Aim: In the material, switch "screenshot" to "image" in everything from the line containing "Point to the arrowhead" down to the line containing "tap(298, 147)". Give back only those lines, otherwise unchanged, and leave the pictures out.

Data excerpts:
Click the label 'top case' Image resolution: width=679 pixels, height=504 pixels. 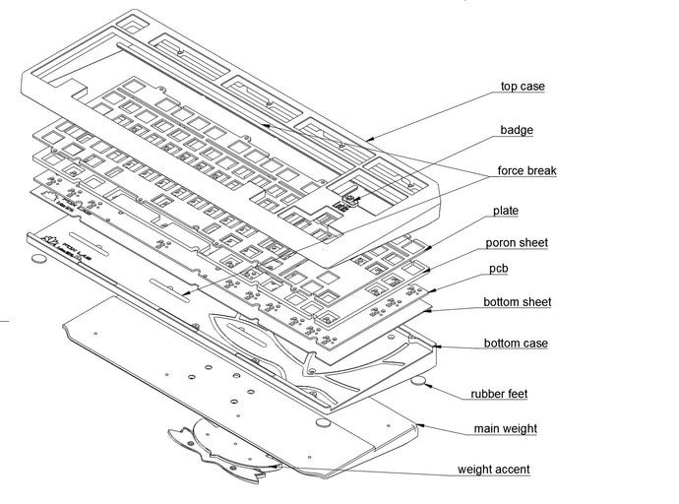tap(522, 87)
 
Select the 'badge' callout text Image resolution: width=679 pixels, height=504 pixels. tap(517, 130)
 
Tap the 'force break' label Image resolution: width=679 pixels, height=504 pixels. tap(526, 171)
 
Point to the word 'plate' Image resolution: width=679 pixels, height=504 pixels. tap(506, 212)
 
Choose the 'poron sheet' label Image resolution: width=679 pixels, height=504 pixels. tap(517, 243)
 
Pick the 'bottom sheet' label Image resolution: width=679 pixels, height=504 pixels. tap(517, 302)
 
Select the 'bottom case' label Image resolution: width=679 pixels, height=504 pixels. tap(516, 345)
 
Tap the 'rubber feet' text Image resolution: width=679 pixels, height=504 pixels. tap(500, 395)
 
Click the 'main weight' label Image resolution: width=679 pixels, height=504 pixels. tap(505, 429)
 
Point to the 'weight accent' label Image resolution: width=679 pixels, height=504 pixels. tap(493, 471)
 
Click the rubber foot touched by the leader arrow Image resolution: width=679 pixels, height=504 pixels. tap(419, 380)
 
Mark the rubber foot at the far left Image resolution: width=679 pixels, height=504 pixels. tap(38, 258)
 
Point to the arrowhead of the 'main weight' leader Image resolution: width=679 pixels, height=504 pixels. tap(418, 424)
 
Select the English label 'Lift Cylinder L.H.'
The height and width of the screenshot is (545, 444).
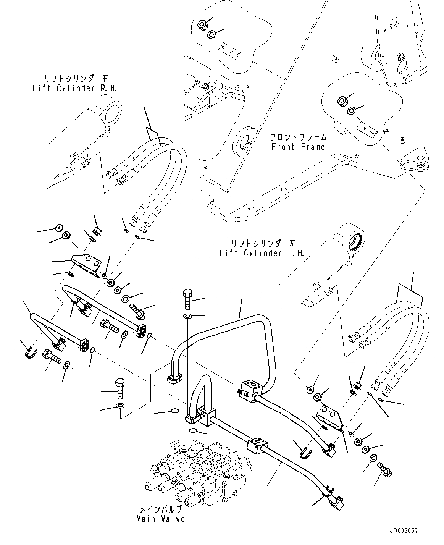tap(262, 253)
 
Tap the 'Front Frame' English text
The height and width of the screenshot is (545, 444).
tap(298, 147)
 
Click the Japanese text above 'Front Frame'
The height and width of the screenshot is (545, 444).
tap(298, 137)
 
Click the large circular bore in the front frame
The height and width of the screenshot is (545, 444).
tap(244, 141)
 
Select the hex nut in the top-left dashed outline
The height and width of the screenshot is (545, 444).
tap(202, 26)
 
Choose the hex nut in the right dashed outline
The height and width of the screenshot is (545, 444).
tap(342, 101)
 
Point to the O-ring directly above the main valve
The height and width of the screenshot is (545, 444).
tap(193, 432)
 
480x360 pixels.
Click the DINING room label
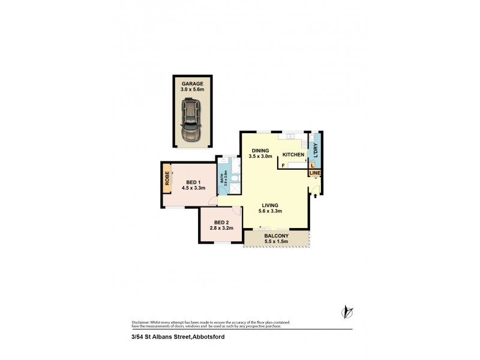pos(260,151)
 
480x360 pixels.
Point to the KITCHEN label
pos(293,155)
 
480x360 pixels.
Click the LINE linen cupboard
pos(315,173)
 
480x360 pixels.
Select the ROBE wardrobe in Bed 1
pos(167,180)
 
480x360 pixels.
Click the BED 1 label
pos(193,182)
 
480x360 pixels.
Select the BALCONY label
pos(277,236)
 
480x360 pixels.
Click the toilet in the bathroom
pos(235,178)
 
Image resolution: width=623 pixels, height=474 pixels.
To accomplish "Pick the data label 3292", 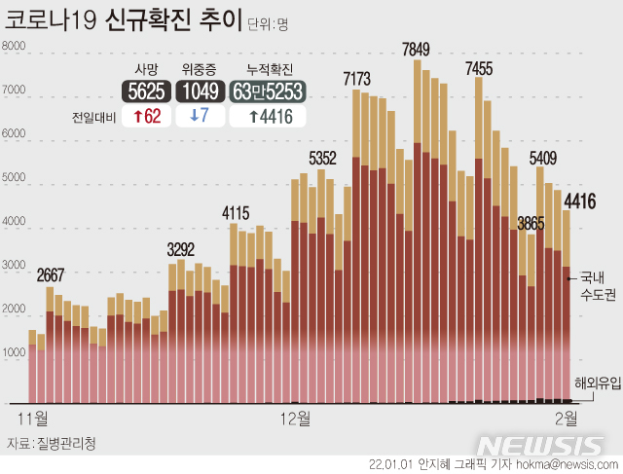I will point(181,247).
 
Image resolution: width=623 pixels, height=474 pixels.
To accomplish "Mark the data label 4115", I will point(236,212).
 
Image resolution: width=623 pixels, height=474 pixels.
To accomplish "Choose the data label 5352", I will point(322,158).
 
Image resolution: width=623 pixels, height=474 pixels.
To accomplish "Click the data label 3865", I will point(531,224).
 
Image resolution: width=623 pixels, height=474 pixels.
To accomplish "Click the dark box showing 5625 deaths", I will point(147,91).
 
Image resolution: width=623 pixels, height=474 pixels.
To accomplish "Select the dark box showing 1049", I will point(202,91).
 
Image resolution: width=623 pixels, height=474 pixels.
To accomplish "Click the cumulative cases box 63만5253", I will point(268,91).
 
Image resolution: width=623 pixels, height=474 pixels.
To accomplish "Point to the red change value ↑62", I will point(148,116).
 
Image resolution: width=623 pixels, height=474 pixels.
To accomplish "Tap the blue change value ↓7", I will point(202,116).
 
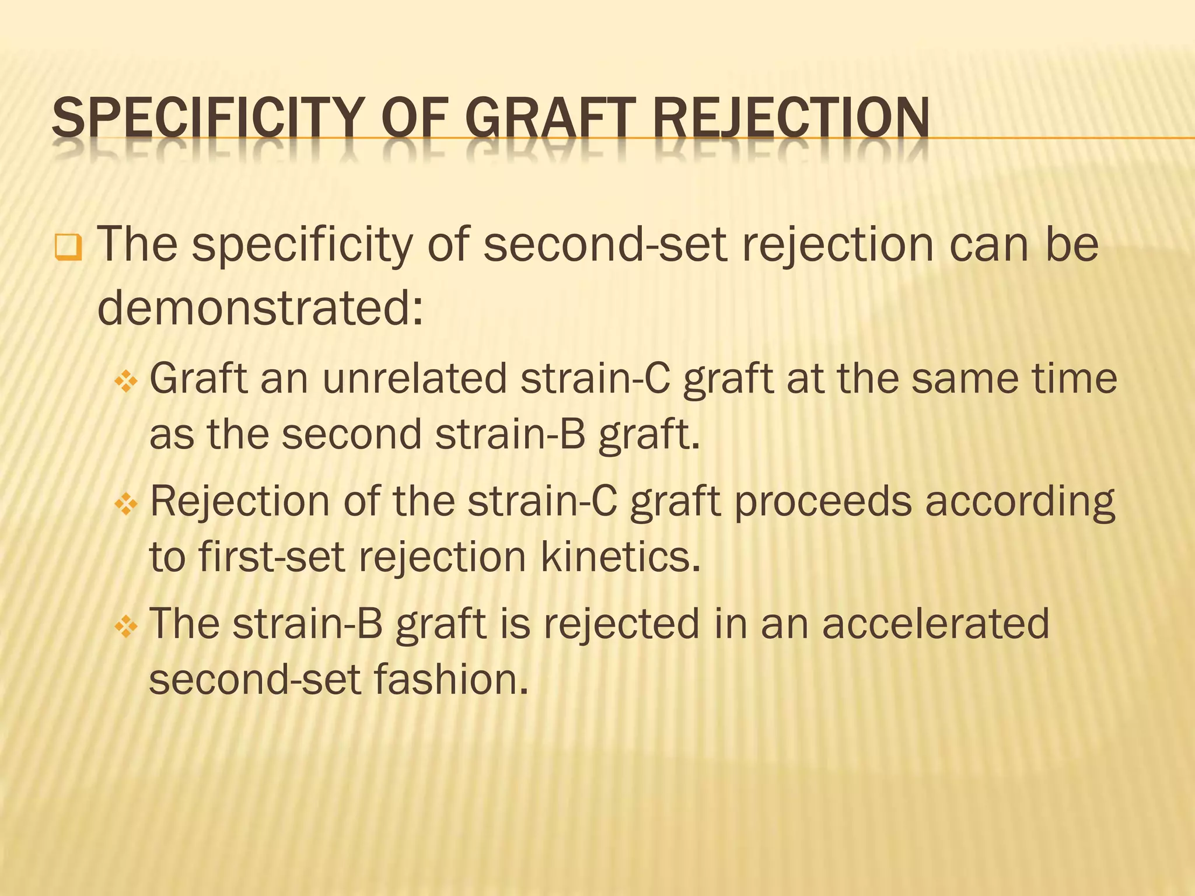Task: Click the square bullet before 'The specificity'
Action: click(68, 247)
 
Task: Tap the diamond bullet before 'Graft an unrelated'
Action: click(126, 383)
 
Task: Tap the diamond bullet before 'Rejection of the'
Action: click(126, 505)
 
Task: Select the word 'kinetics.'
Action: click(620, 557)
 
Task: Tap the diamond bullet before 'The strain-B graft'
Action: click(126, 628)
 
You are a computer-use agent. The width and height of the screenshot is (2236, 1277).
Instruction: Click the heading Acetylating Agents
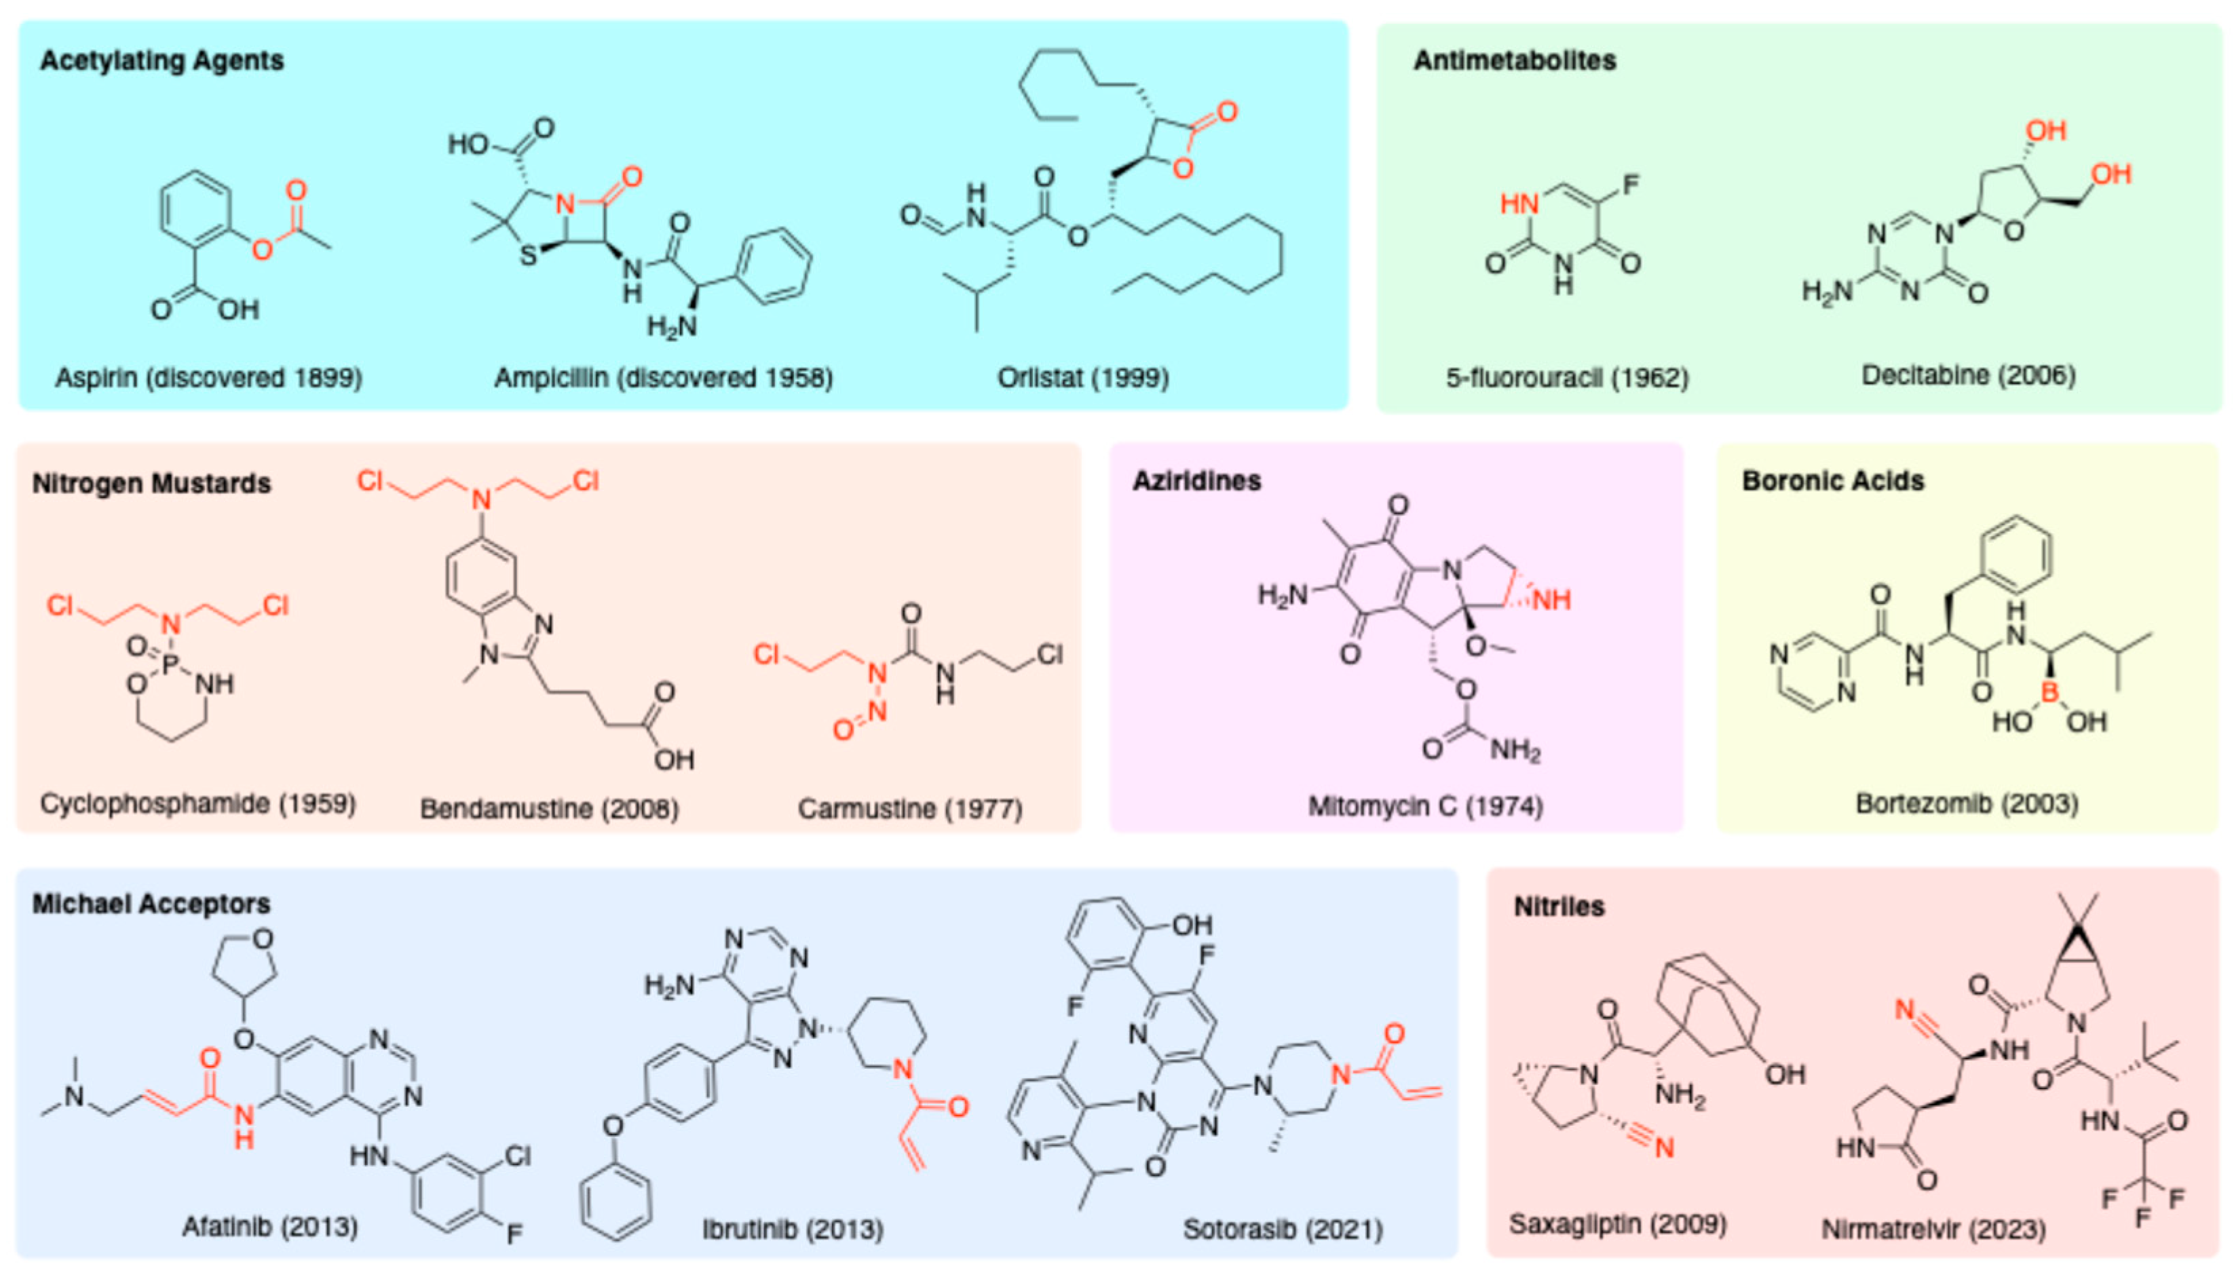162,60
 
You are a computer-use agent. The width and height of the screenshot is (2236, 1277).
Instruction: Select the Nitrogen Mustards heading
152,483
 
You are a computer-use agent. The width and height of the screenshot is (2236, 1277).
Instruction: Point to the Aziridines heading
1196,480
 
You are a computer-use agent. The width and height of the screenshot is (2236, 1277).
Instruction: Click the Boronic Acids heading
1833,480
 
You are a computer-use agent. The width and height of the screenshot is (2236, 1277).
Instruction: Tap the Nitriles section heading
1559,906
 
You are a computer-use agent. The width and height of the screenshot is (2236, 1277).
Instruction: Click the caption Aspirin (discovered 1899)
209,378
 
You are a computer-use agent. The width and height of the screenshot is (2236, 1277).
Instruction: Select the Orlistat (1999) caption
1083,378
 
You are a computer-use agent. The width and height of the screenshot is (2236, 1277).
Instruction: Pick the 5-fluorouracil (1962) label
1567,378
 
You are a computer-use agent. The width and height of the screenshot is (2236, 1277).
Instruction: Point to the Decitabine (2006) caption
1969,375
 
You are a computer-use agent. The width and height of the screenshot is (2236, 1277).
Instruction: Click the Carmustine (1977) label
909,807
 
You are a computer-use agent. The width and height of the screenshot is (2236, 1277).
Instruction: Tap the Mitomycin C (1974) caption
1425,805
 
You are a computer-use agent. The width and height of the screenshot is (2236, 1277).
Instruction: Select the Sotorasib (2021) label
1283,1229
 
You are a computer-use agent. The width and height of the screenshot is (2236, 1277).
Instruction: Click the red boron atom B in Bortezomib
2049,692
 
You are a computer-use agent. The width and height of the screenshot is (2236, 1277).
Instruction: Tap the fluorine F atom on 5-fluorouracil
1630,185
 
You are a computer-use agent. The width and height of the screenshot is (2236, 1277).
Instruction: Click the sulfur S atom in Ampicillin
527,256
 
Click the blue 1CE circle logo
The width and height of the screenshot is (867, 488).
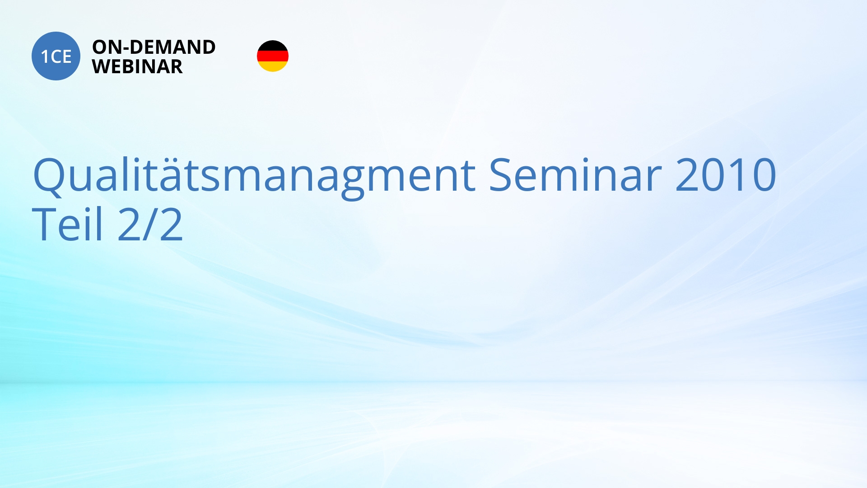pyautogui.click(x=56, y=56)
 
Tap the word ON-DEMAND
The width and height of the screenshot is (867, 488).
pyautogui.click(x=154, y=47)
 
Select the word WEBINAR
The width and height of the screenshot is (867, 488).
pyautogui.click(x=137, y=66)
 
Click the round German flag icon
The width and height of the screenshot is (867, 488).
pyautogui.click(x=273, y=56)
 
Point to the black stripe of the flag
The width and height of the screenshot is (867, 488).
pyautogui.click(x=273, y=46)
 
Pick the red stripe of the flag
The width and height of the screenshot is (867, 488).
pyautogui.click(x=273, y=56)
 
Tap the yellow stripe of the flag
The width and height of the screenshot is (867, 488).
pyautogui.click(x=273, y=66)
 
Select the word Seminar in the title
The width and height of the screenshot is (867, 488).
pyautogui.click(x=575, y=174)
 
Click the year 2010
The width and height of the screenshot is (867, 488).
pyautogui.click(x=726, y=174)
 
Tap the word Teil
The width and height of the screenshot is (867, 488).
pyautogui.click(x=68, y=223)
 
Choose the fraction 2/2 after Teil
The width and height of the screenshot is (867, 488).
pyautogui.click(x=150, y=224)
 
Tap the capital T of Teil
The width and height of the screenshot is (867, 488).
pyautogui.click(x=45, y=224)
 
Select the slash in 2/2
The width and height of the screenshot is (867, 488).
pyautogui.click(x=150, y=224)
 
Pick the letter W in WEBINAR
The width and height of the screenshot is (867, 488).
pyautogui.click(x=103, y=66)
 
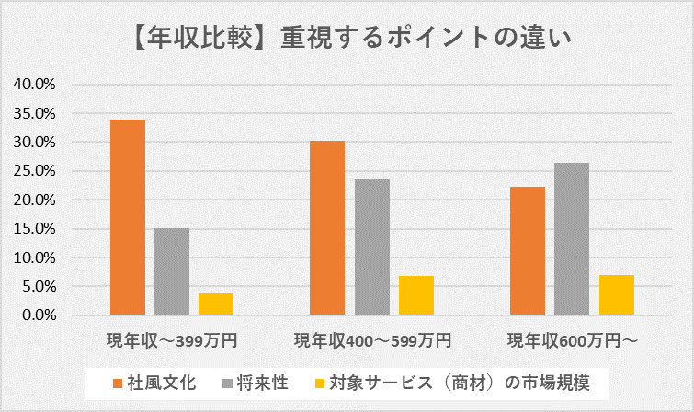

Written answer:
Point to the arrowhead of the 'main weight' leader Image resolution: width=679 pixels, height=504 pixels. tap(418, 424)
 
Select the English label 'Lift Cylinder L.H.'
The height and width of the image is (545, 444).
tap(262, 253)
 
Tap the 'Front Frame' English text
The height and width of the image is (545, 444).
tap(298, 147)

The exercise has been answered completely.